Justice is sometimes highly unjust.
Lourdes “Jina” Guzmán-De Jesús had her life violently taken away at age 13. Her mother, Ady, was subjected to the most excruciating pain there is – that of burying a child. Her little 7-year-old sister suffered a mental trauma that will shadow her forever.
A family was dismembered and devastated. A father committed suicide after his daughter’s death. Countless parents are now terrified of seeing their children climb onto a school bus.
It’s the disturbing outcome of an accidental gunshot by a teenager who nowadays can go to school, to church or counseling and finds himself charged in the adult criminal justice system with manslaughter with a deadly weapon and carrying a concealed weapon.
And his stepfather? The owner of the pistol he failed to keep in a safe place — where is he?
And his mother, who was not concerned about what was in her son’s backpack — where is she?
And the driver, who did not watch out for the children he was transporting — where is he?
And the boy’s teachers, who did not notice irregular behavior in their student — where are they?

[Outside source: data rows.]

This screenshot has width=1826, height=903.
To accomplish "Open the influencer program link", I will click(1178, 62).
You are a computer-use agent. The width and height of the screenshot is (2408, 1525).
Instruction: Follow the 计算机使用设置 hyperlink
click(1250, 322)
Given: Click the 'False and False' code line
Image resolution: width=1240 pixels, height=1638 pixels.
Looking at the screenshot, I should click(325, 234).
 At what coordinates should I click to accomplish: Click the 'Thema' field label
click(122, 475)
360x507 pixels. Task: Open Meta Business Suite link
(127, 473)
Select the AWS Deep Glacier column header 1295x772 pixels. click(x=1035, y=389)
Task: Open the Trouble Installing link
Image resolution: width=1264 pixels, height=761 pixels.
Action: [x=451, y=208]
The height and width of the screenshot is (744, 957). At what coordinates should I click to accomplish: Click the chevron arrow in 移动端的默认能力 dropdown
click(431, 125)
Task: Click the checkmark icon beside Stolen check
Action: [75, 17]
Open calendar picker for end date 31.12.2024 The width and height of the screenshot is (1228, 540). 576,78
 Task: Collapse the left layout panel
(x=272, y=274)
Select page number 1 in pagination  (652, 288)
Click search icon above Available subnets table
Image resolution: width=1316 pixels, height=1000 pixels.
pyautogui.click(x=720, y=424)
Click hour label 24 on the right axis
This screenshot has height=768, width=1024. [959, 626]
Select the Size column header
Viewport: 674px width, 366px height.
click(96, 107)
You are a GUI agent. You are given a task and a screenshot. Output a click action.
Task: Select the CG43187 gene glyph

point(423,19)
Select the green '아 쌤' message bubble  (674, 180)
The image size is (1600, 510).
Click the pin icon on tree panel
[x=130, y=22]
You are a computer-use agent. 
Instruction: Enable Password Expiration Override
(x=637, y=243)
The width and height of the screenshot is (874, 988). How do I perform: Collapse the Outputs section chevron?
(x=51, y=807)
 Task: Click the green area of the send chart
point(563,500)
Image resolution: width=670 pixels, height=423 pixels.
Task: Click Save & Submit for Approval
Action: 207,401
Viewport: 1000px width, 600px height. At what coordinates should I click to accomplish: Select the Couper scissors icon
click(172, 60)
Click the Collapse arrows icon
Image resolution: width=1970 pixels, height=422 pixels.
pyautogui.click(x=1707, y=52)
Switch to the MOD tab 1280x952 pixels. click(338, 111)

And the parents of the other students, who didn’t seem to have a healthy communication with their children —where are they?
These are questions that clamor for answers. A court hearing last week revealed the first details of the tragic Nov. 20 killing, when Jordyn Howe packed a .40-caliber pistol in his backpack and pulled it out on the bus transporting children to three charter schools in Southwest Miami-Dade.
The gun went off hitting Lourdes in the neck, ending her life amid clouds of anxiety.
Witness statements presented to the prosecutors by detectives from the Miami-Dade County Police Department demonstrate that the 15-year-old defendant had carried the pistol in his backpack on several occasions and had shown it to other students on the bus — bragging about it, probably — even as recently as three days before the girl’s death.
Compassion and conviction bring me pain when a 15-year-old minor is charged as an adult, unless a horrific crime was committed with malice and premeditation, which is not Howe’s case.
Nevertheless, though the killing was not intended, he knew he shouldn’t carry the gun himself and knew enough about how to cock the semi-automatic handgun, flip the safety and pull the trigger.
Even so, it is unfair to him to have to solely bear the brunt of the blame.
The weapon belongs to his stepfather and, apparently, the boy had gotten it from the parents’ closet allegedly wrapped in a shirt, which suggests that it was not safely protected. It is a violation of the Florida law to not have a handgun in a lockbox or secured with a trigger lock where minors reside.
It would be one thing to leave the handgun unprotected once, but the full demonstration of irresponsibility and gross negligence was that Howe had ready access to the weapon anytime he wanted to. The father is the owner of the gun, but the mother shares the responsibility because she lives in the house.
The parents acted as enablers in this accidental death by not keeping an eye on the weapon or their son.
The deplorable school massacres throughout the country should have made them more aware of the danger of leaving a weapon at the reach of a minor. They haven’t been charged and have hardly collaborated with the investigation. Even more surprising is that they have not come out in passionate defense of their child by publicly assuming their own part.
Teachers and administrators at Somerset Academy Silver Palms, where Howe was a student, should not feel that they have a clean conscience either, as well as the school bus driver.
The teenager is said to have pulled out the gun both in school and in the bus. The school staff apparently did not have an effective mechanism to detect this type of irregularity, while the driver did not keep an eye on his passengers’ behavior. Even worse, there are witness statements that have reported that the bus driver had been notified that there was a kid with a gun in the bus.
The students who had contact with the weapon are also responsible for not having reported their classmate. And the parents of these students? Why did their children not confide in them that a classmate was armed?
“Had the parents met their obligations in securing the weapon, had other children been responsible with their basic social conscience to report that the handgun had been brought to school, the girl would not be dead,” said Ron Book, Ady Guzmán-De Jesús lawyer.
It is time for the adults tied to this case to take responsibility and share the blame.